The alarm is cleared in the following two scenarios: The value of Trigger Count is 1 and the CPU usage is smaller than or equal to the threshold; the value of Trigger Count is greater than 1 and the CPU usage is smaller than or equal to 90% of the threshold.

Attribute

Alarm ID

Alarm Severity

Auto Clear

12016

Major

Yes

Parameters

Name

Meaning

Source

Specifies the cluster or system for which the alarm is generated.

ServiceName

Specifies the service for which the alarm is generated.

RoleName

Specifies the role for which the alarm is generated.

HostName

Specifies the host for which the alarm is generated.

Trigger Condition

Specifies the threshold triggering the alarm. If the current indicator value exceeds this threshold, the alarm is generated.

Impact on the System

  • Latency: If the CPU usage of a host is too high, service processes may run slowly and services may be delayed.
  • Service failure: If the host CPU usage is too high, service processing may slow down, time out, or fail. As a result, jobs may fail to run.

Possible Causes

  • The alarm threshold or alarm smoothing times are incorrect.
  • CPU configuration cannot meet service requirements. The CPU usage reaches the upper limit. Or the service is in peak hours. As a result, the CPU usage reaches the upper limit in a short period of time.

Procedure

Check whether the alarm threshold or alarm Trigger Count are correct.

  1. Change the alarm threshold and alarm Trigger Count based on CPU usage.

    On FusionInsight Manager, choose O&M > Alarm > Thresholds > Name of the desired cluster > Host > CPU > Host CPU Usage and change the alarm smoothing times based on CPU usage, as shown in Figure 1.

    This option defines the alarm check phase. Trigger Count indicates the alarm check threshold. An alarm is generated when the number of check times exceeds the threshold.

    Figure 1 Setting alarm smoothing times

    On Host CPU Usage page and click Modify in the Operation column to change the alarm threshold, as shown in Figure 2.

    Figure 2 Setting an alarm threshold

  2. After 2 minutes, check whether the alarm is cleared.

    • If yes, no further action is required.
    • If no, go to 3.

Check whether the CPU usage reaches the upper limit.
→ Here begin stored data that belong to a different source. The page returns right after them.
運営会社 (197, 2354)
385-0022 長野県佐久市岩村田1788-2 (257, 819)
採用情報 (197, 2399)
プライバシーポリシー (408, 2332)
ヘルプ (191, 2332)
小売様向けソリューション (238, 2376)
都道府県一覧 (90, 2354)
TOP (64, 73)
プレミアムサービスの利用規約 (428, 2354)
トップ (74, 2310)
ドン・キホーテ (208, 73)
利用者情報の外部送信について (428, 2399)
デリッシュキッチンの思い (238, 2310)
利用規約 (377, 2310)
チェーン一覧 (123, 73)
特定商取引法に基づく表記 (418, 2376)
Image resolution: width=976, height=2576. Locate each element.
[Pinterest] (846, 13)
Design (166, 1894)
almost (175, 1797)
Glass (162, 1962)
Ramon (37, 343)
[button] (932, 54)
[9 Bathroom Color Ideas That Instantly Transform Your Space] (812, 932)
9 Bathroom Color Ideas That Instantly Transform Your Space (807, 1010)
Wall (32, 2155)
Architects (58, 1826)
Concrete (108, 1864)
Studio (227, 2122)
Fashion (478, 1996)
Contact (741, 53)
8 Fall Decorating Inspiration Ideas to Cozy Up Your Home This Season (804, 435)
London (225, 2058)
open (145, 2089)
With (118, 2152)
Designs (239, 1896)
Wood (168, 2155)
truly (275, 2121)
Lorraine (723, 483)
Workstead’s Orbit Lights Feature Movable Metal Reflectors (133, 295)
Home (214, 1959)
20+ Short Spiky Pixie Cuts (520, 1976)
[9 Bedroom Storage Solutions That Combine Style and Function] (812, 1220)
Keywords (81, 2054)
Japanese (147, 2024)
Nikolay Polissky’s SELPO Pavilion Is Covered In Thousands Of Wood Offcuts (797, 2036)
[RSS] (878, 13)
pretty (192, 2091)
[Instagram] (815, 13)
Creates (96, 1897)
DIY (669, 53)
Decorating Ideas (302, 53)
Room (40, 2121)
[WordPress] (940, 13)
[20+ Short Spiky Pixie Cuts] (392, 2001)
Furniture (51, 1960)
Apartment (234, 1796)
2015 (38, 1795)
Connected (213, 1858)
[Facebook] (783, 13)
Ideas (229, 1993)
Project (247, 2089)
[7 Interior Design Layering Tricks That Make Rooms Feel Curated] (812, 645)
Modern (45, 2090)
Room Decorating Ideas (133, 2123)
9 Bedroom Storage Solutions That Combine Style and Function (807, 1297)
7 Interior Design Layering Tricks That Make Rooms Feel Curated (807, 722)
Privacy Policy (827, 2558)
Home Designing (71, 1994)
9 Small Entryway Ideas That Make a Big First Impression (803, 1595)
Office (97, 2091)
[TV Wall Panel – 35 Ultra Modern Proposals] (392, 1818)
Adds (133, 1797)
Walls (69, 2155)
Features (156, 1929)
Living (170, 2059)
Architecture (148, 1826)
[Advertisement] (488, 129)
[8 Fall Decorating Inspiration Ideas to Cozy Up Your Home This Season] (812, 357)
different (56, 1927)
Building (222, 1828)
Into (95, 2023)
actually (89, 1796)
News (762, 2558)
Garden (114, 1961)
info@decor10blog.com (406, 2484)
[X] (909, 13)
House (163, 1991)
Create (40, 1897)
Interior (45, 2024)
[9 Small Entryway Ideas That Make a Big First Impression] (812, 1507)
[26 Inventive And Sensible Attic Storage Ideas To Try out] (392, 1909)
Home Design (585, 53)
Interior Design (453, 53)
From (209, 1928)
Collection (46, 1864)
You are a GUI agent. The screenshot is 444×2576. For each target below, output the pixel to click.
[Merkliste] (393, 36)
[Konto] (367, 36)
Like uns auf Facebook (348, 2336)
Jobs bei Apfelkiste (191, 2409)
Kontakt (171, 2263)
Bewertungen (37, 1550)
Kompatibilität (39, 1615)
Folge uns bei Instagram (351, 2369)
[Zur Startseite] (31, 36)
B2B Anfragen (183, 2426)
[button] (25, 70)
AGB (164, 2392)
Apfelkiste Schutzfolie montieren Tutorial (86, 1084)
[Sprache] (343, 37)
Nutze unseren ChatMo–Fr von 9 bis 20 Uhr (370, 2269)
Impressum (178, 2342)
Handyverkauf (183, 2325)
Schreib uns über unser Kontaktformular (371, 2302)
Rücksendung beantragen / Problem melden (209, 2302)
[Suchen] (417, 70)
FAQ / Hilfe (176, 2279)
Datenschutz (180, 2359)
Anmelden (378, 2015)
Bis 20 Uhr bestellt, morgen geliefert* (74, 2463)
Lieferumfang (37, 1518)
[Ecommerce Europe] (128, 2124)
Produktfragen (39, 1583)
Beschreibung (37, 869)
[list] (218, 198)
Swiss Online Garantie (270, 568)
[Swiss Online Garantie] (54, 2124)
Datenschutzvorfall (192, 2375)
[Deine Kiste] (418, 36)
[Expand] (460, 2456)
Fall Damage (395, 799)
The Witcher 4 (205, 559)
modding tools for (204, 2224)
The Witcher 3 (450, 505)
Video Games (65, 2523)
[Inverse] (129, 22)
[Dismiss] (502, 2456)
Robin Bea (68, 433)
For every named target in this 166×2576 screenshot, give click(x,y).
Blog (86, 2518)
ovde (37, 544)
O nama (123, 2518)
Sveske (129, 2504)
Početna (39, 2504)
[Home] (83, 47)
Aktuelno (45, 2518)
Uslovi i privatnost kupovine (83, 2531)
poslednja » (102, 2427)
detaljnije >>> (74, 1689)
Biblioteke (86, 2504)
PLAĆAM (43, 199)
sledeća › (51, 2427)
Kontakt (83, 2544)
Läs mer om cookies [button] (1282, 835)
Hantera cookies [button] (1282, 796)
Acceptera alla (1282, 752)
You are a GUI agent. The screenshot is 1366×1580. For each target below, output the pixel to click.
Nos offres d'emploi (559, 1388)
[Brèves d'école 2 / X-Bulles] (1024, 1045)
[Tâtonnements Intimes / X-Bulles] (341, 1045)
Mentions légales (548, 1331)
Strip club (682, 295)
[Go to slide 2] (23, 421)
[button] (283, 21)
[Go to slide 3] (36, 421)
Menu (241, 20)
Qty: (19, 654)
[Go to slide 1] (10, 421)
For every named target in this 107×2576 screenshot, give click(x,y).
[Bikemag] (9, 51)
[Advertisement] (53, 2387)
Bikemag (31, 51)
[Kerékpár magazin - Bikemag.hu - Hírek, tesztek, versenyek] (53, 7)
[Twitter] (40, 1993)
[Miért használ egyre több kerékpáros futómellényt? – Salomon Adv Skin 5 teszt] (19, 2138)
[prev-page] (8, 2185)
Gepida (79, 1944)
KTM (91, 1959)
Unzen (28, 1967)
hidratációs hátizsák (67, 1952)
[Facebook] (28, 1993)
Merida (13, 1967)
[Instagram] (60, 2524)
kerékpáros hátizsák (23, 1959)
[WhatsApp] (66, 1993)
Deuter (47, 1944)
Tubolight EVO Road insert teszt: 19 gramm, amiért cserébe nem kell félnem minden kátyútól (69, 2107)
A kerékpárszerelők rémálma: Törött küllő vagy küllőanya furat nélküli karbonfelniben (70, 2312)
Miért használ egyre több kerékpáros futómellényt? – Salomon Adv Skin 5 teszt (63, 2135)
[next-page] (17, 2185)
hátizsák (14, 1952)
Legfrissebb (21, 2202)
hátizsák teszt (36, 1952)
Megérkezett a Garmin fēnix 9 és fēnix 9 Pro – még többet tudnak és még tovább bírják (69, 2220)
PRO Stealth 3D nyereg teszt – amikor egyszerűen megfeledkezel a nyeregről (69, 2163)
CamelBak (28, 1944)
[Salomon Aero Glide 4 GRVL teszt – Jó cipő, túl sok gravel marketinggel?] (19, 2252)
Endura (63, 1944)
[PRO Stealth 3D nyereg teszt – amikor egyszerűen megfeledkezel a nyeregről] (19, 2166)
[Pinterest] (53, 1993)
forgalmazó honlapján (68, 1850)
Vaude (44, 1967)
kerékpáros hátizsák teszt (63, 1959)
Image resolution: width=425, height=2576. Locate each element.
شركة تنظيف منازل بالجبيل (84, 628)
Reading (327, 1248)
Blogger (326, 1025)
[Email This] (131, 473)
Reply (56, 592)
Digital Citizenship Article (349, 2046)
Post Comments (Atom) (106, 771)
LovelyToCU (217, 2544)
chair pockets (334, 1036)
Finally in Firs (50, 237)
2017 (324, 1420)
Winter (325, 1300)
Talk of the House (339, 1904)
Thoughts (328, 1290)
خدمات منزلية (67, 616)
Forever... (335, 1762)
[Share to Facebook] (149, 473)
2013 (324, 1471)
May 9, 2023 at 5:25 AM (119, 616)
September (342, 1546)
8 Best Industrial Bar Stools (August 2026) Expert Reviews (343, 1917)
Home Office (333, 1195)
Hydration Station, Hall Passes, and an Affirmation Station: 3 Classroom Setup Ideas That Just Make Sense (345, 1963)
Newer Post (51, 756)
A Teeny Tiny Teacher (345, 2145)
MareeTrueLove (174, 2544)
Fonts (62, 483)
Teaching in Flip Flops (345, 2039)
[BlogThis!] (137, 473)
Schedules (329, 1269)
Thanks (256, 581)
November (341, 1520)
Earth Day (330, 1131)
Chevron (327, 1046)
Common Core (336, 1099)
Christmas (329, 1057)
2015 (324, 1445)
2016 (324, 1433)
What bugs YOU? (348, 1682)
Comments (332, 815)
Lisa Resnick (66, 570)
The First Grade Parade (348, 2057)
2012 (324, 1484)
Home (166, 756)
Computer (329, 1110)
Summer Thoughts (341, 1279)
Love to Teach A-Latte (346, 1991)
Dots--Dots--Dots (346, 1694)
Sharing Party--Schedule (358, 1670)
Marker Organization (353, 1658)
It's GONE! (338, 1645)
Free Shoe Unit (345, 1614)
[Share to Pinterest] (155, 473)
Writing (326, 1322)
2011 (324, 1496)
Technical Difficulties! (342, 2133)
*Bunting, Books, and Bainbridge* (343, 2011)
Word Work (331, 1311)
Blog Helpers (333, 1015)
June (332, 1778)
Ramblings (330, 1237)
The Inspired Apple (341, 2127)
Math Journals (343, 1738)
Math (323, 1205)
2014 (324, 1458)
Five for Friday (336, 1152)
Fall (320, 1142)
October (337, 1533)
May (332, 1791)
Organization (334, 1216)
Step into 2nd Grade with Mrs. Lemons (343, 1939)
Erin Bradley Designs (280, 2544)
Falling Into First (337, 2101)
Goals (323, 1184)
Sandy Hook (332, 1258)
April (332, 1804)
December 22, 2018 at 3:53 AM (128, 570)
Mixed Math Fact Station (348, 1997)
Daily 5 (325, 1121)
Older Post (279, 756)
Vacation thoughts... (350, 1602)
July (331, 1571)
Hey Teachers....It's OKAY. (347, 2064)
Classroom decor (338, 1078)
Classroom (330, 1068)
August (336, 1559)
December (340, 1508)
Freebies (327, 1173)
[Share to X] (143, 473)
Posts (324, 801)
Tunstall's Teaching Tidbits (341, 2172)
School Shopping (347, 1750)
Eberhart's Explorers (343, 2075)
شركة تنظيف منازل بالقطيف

  1. In the alarm list on FusionInsight Manager, click in the row where the alarm is located to view the alarm host address in the alarm details.
  2. On the Hosts page, click the node on which the alarm is reported.
  3. View the CPU usage for 5 minutes. If the CPU usage exceeds the threshold for multiple times, contact the system administrator to add more CPUs.
  4. Check whether the current traffic is in peak hours. If the alarm is generated during peak hours, you are advised to expand the capacity of the node or contact the system administrator to add more CPUs.
  5. Check whether the alarm is cleared.

    • If yes, no further action is required.
    • If no, go to 8.

Collect fault information.

  1. On the FusionInsight Manager in the active cluster, choose O&M > Log > Download.
  2. Select OmmServer from the Service and click OK.
  3. Set Start Date for log collection to 10 minutes ahead of the alarm generation time and End Date to 10 minutes behind the alarm generation time in Time Range and click Download.
  4. Contact the O&M personnel and send the collected log information.

Alarm Clearing

After the fault is rectified, the system automatically clears this alarm.

Related Information

None